So this took me a while, both due to limited time and also having to actually face both the mess and the unfinished objects. But as one of my tasks I have tackled in my 5 day break, I actually spent a good couple of hours on this. I both created order and more serenity with my craft WIPs and space and I also found the spare bedroom bed. (I then was encouraged to sort out all the clean washing in that room the following day and found the bedroom floor for bonus points. A couple more smaller tasks to go in that room and I can sign it off as Completed. It’s funny how once you break through the paralysis, you just keep eating away at the elephant. And it’s all so much less insurmountable).
I took photos of everything. All my knitting works in progress have been uploaded to my Ravelry page. And yeah, I can see how in that form it’s all a lot less scary and horrible and a lot more encouraging to work through. My name over at Ravelry is girliejones if you’re then and want to be friends.
There doesn’t seem to be an equally useful quilting equivalent so I opened a spreadsheet and loaded all my quilt projects before folding them neatly up and putting them away in my craft cupboard. I also put all related bits and pieces for each project in its own labelled box.
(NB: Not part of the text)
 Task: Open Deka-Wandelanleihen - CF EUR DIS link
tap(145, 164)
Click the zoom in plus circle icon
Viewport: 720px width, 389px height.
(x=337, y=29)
This killed two birds – 1. everything is neat and grouped and easy to pick up and put down and 2. it put use to all the little boxes I can’t part with.
Here’s an overview of the quilt projects. You’ll be able to see the gradual reduction in mess on the bed underneath as the task progressed.
The only thing I have left is to sort my fabric scraps. I’ve been picking up a few scrap quilt books and it turns out, saving every last morsel of fabric is ok and perfectly normal and you can make really stunning quilts from them. And you don’t have to only have one scrap quilt for all your scraps. Thus my dreaded scrap quilt which was getting me down can be finished off with the blocks made, I can feel good about drawing a line under it and feel excited about looking into other possible quilts. But first I have to sort them. So – more boxes to be put to work as I sort these according to colour. Another ongoing project but easy to go into the room and do a few and then move on.















Now I just have to decide if I feel up to cataloguing the rest of my yarn stash into Ravelry …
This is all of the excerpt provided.